The decision to invest in production elements can mean the difference between a successful event and one that, at best, doesn’t communicate your desired message to guests and, at worst, is an embarrassment to the host. Here are a few examples of where you should invest to have the best, most memorable event:
Invest in Time
The most common mistake I see is when a client tries to contain costs by not allowing enough time for load-in and set-up. Time is an element of event production that’s impossible to see, but is incredibly influential.
While it may be more expensive to book a venue starting from the night before your event to allow your team to set up the space, not having that time for your load-in and set-up means the process will be rushed and stressed, your staff will be rushed and stressed, and you will have set yourself up for mistakes.

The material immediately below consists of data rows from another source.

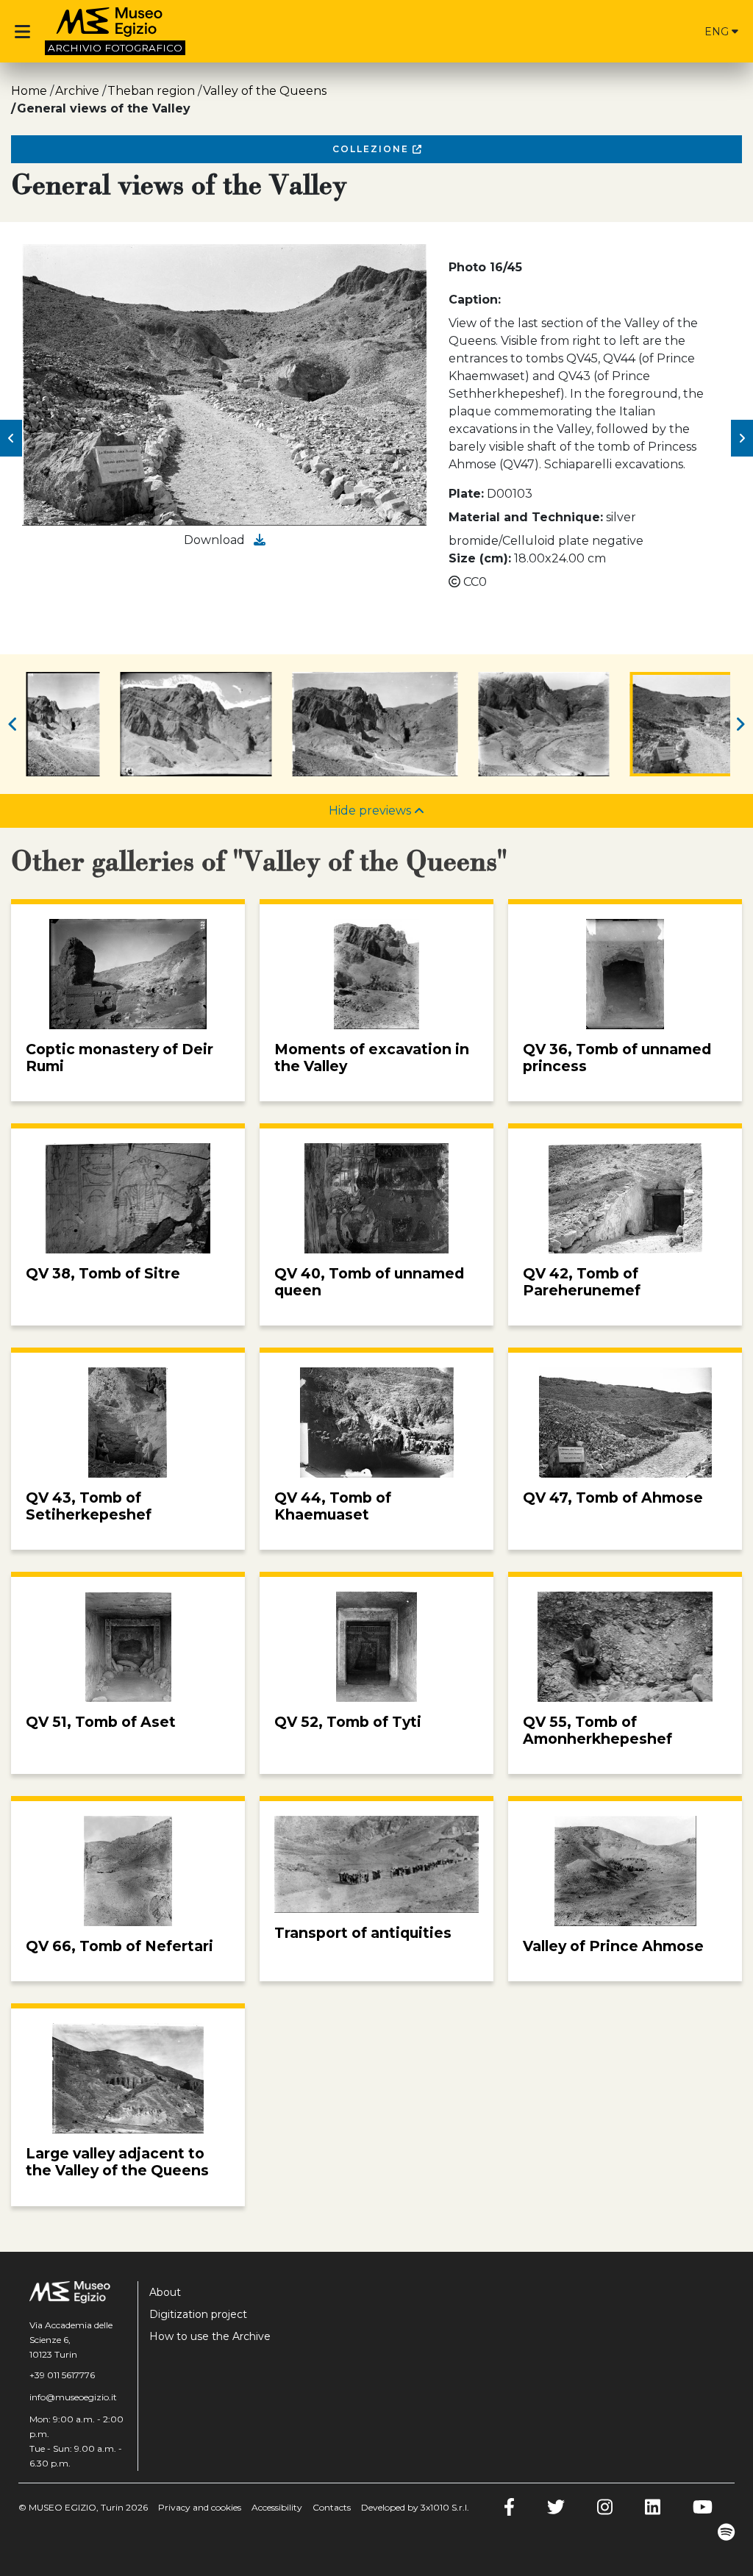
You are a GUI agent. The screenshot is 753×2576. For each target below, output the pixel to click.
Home (29, 91)
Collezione (372, 148)
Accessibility (276, 2507)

No matter what, the unexpected will occur during your event — it is a live production after all. But, if the production team is harried before the first guest even walks through the door, they will be less equipped to handle whatever issues arise.
Invest in Staff
A sure-fire way to distract guests from the mood you want to convey, or just plain irritate them, is to make them wait — particularly for something for which they have a perfectly reasonable expectation, like food and drinks. For this reason, making sure you have enough servers and bartenders for the style of your event is money well spent. You’ll need more servers if you seat your guests at one long table rather than tables of ten, so plan your staffing carefully – and increase if needed – to avoid the wait time.
Invest in Sound
Another element you don’t really think about when it’s done well, but is painfully obvious when it’s not, is sound. If you have live entertainment, you need one kind of microphone and speaker setup for music, and another kind for remarks and presentations. It’s worth your while to invest in both. If your audience literally can’t hear your message, then you’ve sabotaged your own event. And, I can’t stress this point enough: use the extra time you paid for to test your audio and video setups and cues. Technical difficulties are unforgiving
Invest in Lighting
It sounds obvious, but if you invest in something like beautifully prepared food or anything else visually engaging, make sure the space is lit so that your guests can see it! Particularly, poorly lit food areas can make food look unappetizing and off-putting, which can distract from even the most beautiful ambience.